#### [EXERCISE DATA]
[Start of Attachment]

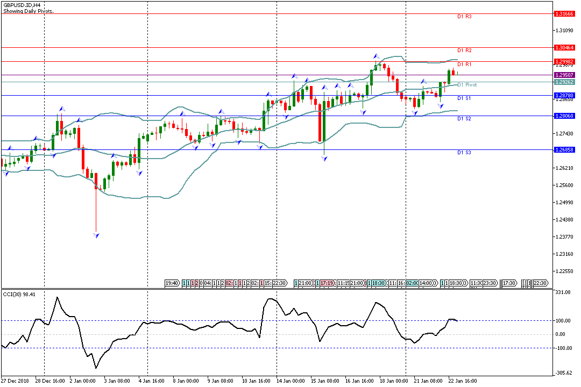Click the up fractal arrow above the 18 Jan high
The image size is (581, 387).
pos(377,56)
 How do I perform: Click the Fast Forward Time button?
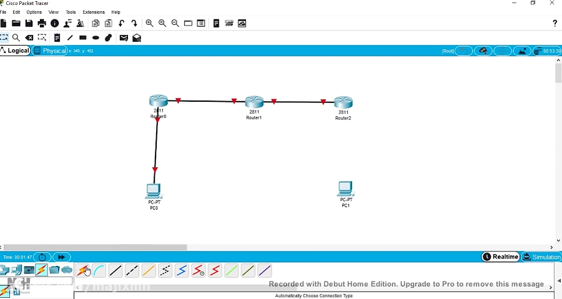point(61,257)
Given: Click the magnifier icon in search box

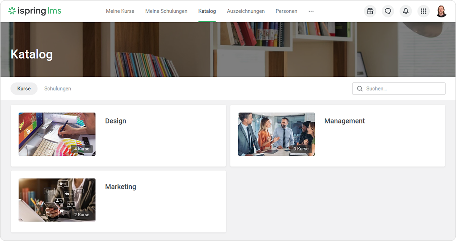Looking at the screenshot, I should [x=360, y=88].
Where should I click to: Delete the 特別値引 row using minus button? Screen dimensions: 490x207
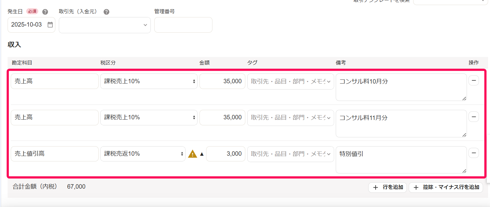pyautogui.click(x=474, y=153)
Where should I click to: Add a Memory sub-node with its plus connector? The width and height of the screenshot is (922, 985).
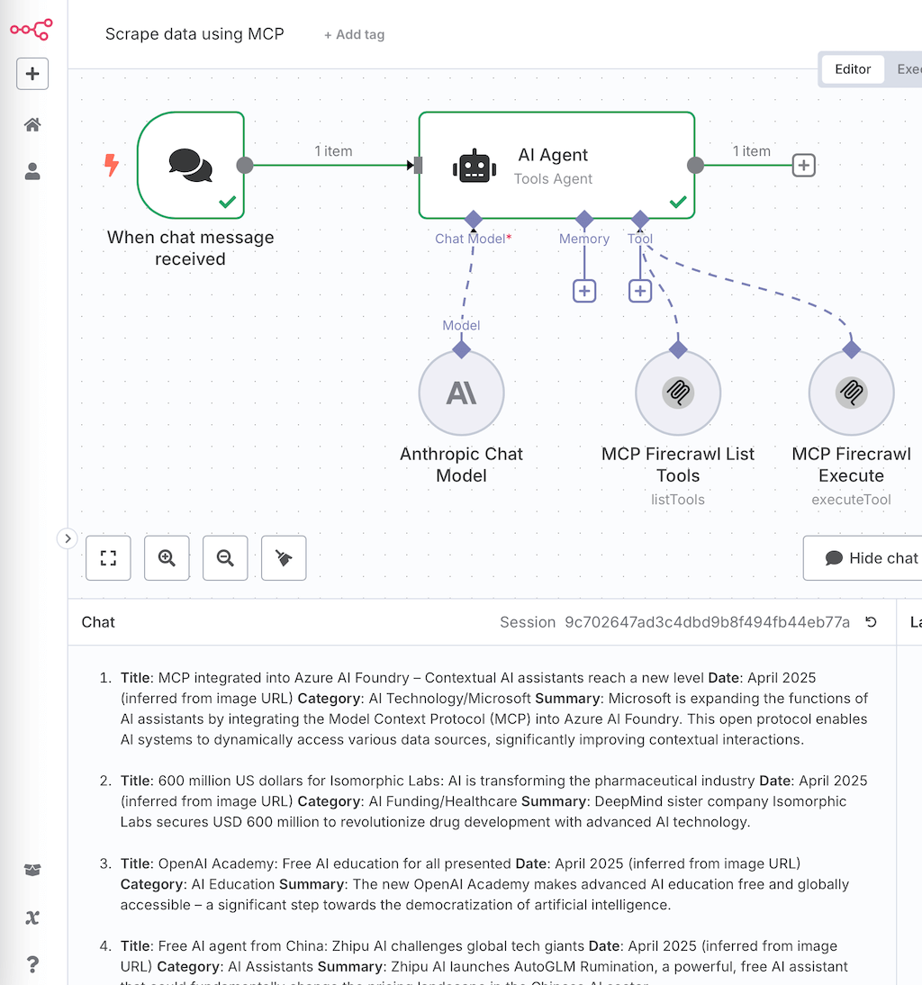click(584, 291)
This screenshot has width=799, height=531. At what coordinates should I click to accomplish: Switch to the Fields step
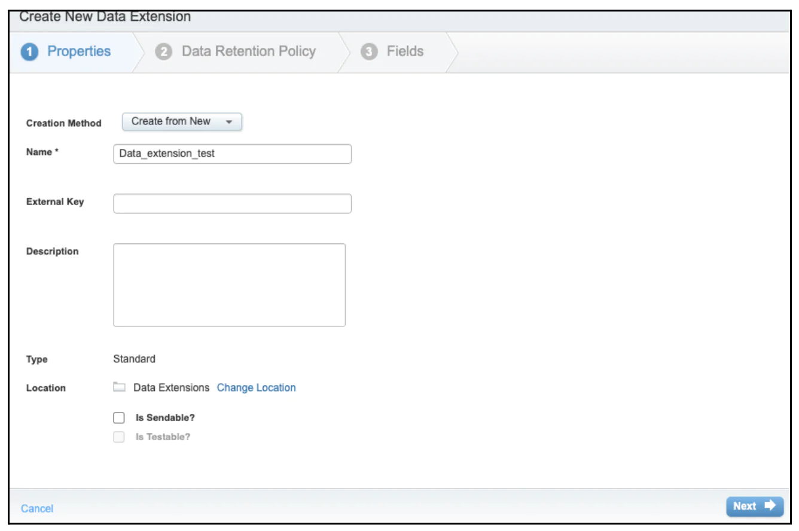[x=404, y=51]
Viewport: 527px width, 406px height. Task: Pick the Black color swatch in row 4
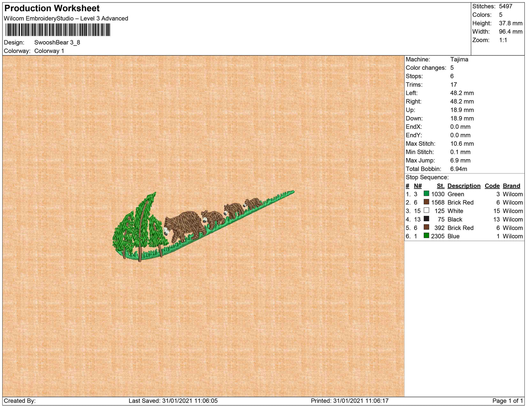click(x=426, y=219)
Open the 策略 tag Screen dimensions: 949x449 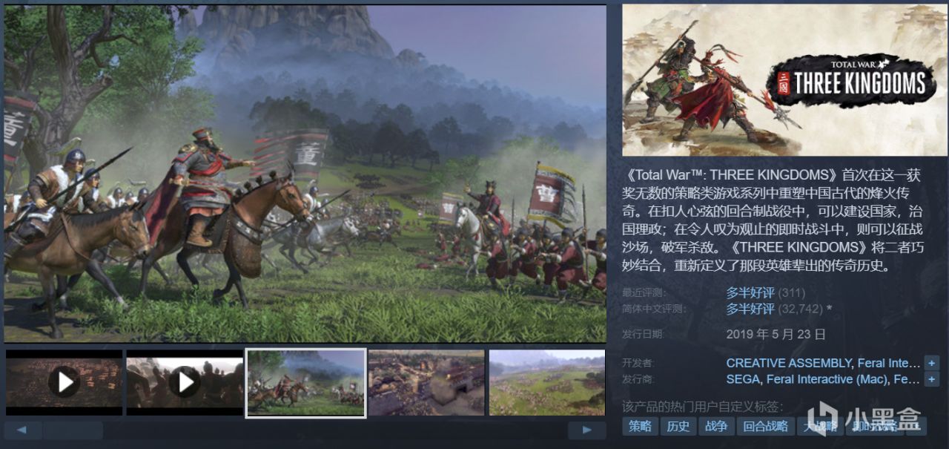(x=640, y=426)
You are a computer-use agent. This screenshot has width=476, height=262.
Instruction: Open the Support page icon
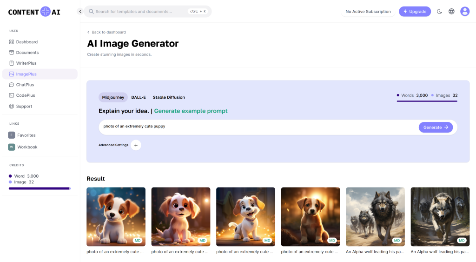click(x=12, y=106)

[End of Attachment]
[Start of Attachment]

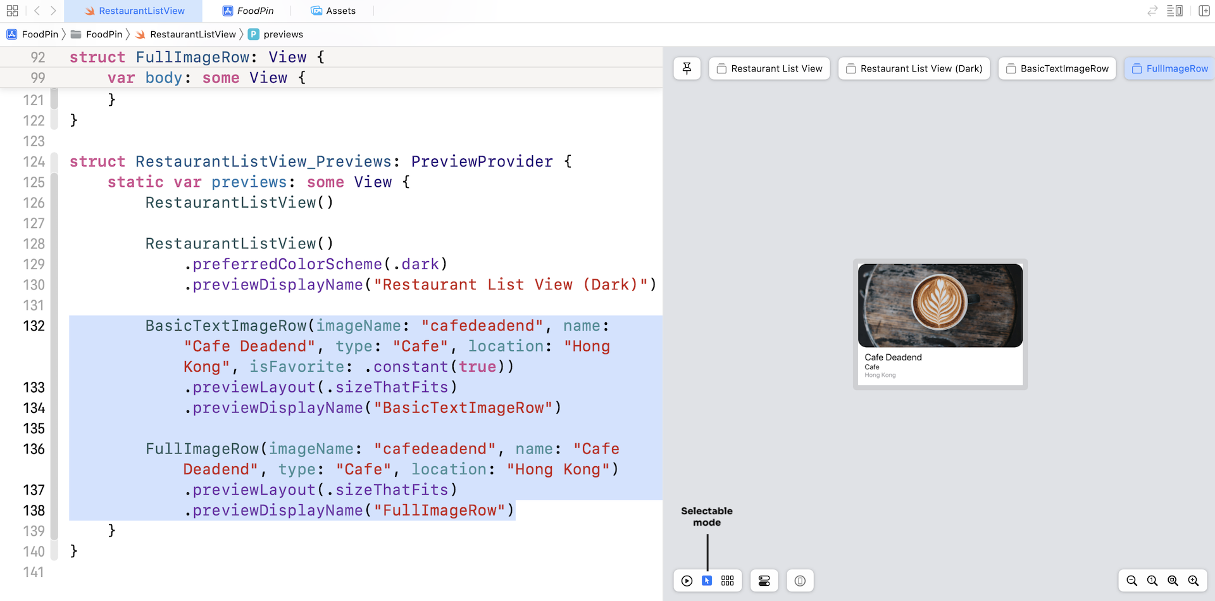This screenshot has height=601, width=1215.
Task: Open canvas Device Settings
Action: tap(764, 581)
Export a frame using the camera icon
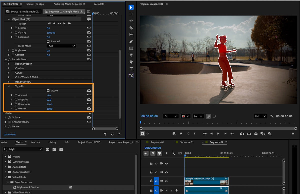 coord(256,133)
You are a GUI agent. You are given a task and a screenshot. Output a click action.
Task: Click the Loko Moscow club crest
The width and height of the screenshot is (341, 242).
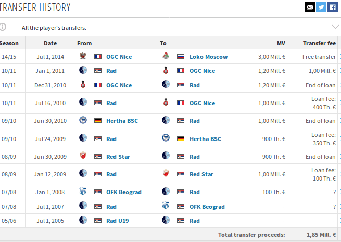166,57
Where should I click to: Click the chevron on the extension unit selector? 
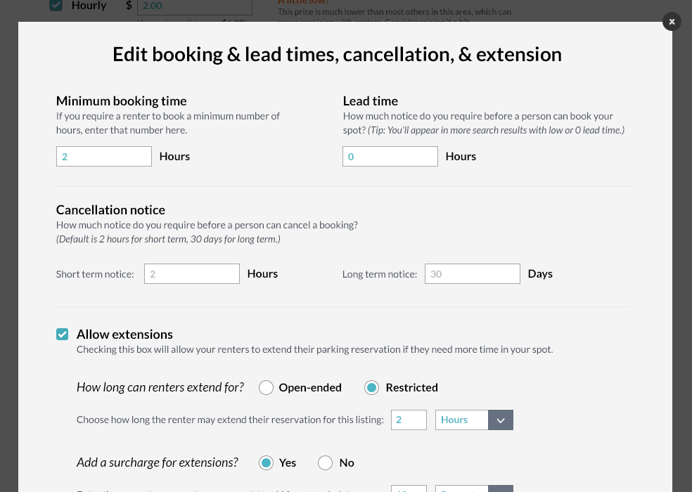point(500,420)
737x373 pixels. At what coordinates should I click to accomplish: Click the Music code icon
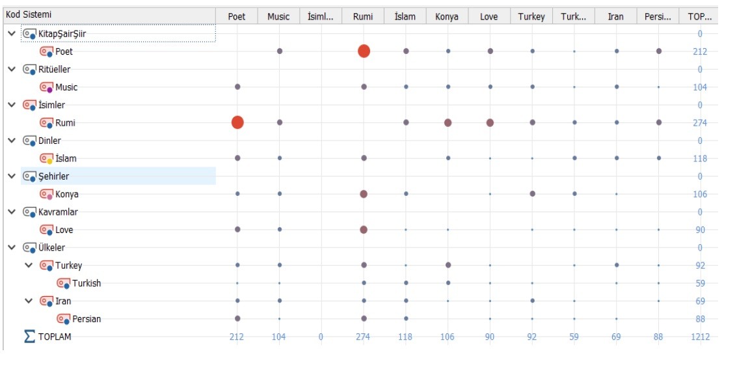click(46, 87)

[End of Attachment]
[Start of Attachment]

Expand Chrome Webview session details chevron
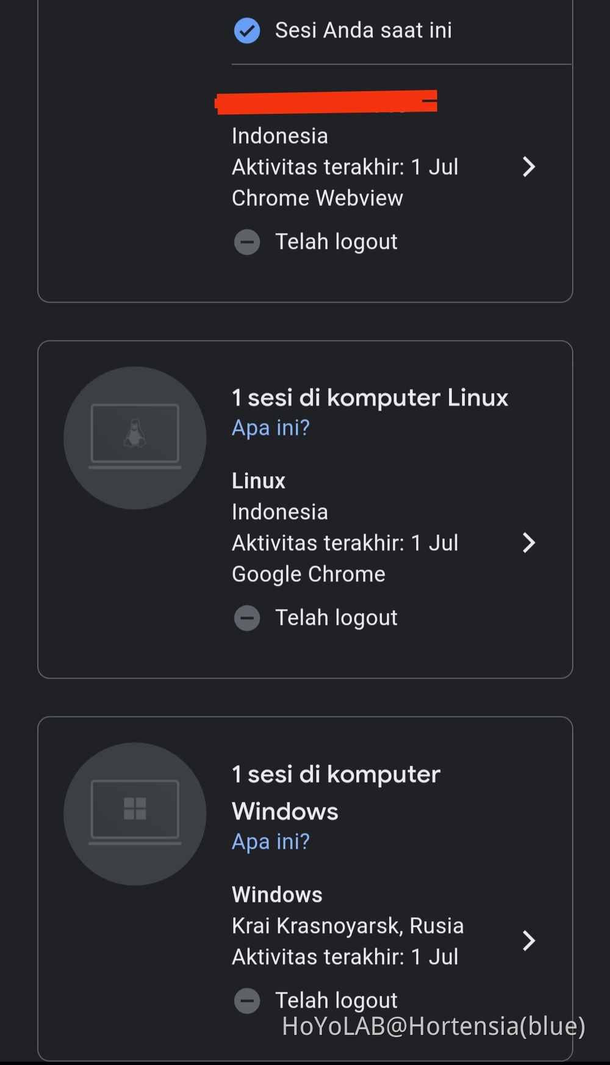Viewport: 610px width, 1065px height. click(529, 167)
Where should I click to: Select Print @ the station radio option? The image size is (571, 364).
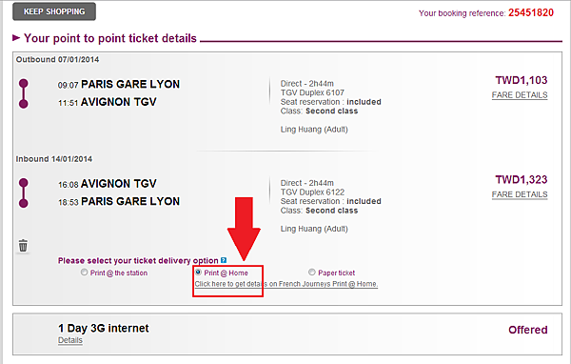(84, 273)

[End of Attachment]

#### [WORK ORDER]
From the entries above, copy each line that holds "agent".

#### [RESULT BELOW]
You are a computer-use agent. This screenshot has width=476, height=262.
You are a GUI agent. You are given a task and a screenshot. Output a click action.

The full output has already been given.